Today, 23 September, 2011, is the day that Palestine will ask the United Nations to vote on its statehood. I have no idea whether this request will be passed or vetoed; and whether its aftermath will be peaceful or violent. However, 63 years after the establishment of modern Israel, its existence continues to be a hot issue in both the secular and religious worlds.

From a secular standpoint

Modern Israel was established in 1948 by the United Nations as a safe home for the Jewish people post WWII. Since then, conflict and demographic changes have meant a return to 1967 boundaries is like trying to unscramble an egg. The right of return principle is arbitrary. Why not return the Holy Land to the Italians (Romans) or Greeks or the Jews again, or the Canaanites? There is archaeological evidence that all those people groups occupied the same land before each other.

Historically, the West has politically supported Israel out of sympathy for the Holocaust and out of support for its democratic stability and economic growth in the Middle East region. Countering that, the West has been wary of Palestinian association with terrorism. Yet we cannot help but be moved by the suffering of the Palestinians. However, both of these secular position are changing. Western power and influence is fast declining in a post GFC world. Academia is leading a BDS (boycott, divest, and sanction) movement against Israel. Reports of regular skirmishes such as the flotilla raid or response to rocket attacks are resulting in Generation Y largely declaring themselves ‘pro-Palestinian.’

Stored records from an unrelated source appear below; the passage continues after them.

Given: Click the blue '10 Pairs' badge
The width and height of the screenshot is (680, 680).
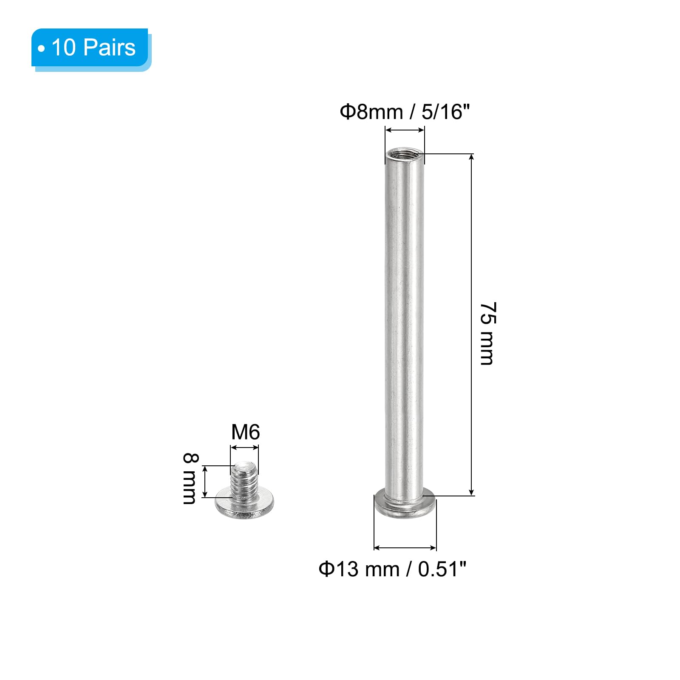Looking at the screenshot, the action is pos(90,48).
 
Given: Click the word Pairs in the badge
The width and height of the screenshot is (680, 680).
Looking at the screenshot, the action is pos(109,47).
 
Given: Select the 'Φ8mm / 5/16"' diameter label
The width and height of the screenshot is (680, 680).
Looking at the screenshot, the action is pos(405,112).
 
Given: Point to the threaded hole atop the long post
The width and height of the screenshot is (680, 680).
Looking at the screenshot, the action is pos(405,153).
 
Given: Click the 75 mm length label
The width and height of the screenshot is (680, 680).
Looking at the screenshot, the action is pos(487,334).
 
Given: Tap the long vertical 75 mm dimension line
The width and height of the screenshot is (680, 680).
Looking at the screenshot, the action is pos(471,325).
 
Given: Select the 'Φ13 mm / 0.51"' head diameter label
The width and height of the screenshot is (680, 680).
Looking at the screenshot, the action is pos(393,569).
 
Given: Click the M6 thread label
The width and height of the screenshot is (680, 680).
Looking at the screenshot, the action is pos(245,432).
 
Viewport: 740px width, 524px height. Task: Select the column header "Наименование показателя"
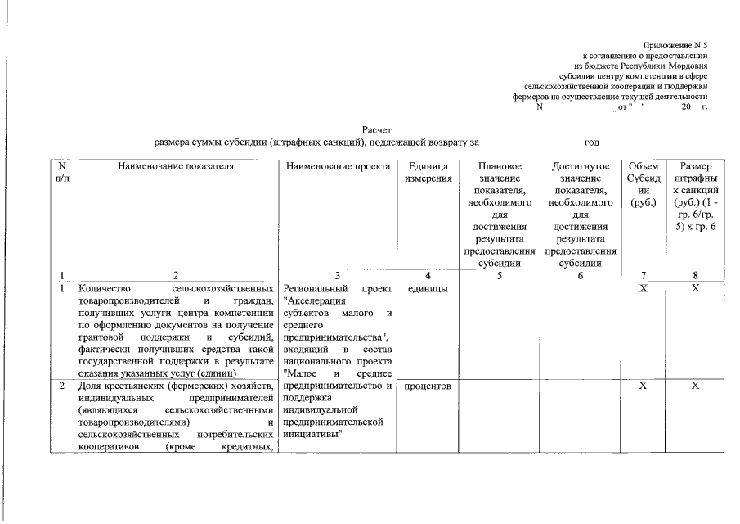click(176, 166)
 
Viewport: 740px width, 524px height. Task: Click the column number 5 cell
click(498, 276)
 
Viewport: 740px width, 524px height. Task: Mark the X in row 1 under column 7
click(643, 289)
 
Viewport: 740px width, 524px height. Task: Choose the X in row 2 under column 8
click(695, 386)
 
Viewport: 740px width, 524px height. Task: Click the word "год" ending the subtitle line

But the ripples of allegiances spread around the globe. Political commentators have blamed the Democrats’ loss of the Ny-9 seat on Obama’s policies toward Israel. While GOP Presidential candidate, Michelle Bachmann, has linked future US prosperity to its support of Israel. Even more broadly, much of Al Qaeda’s aggression is claimed to be justified on the basis of the West’s support for Israel. The Arab Spring uprisings are uncovering an anger towards Israel that was masked by corrupt dictators.

If the secular world could find a silver bullet to the Israeli-Palestinian conflict, then it seems much of the world’s ails would be solved. Many leaders have tried and so far all have failed. Yet, all of the above seem like only surface issues compared to the religious passions that surround the Holy Land.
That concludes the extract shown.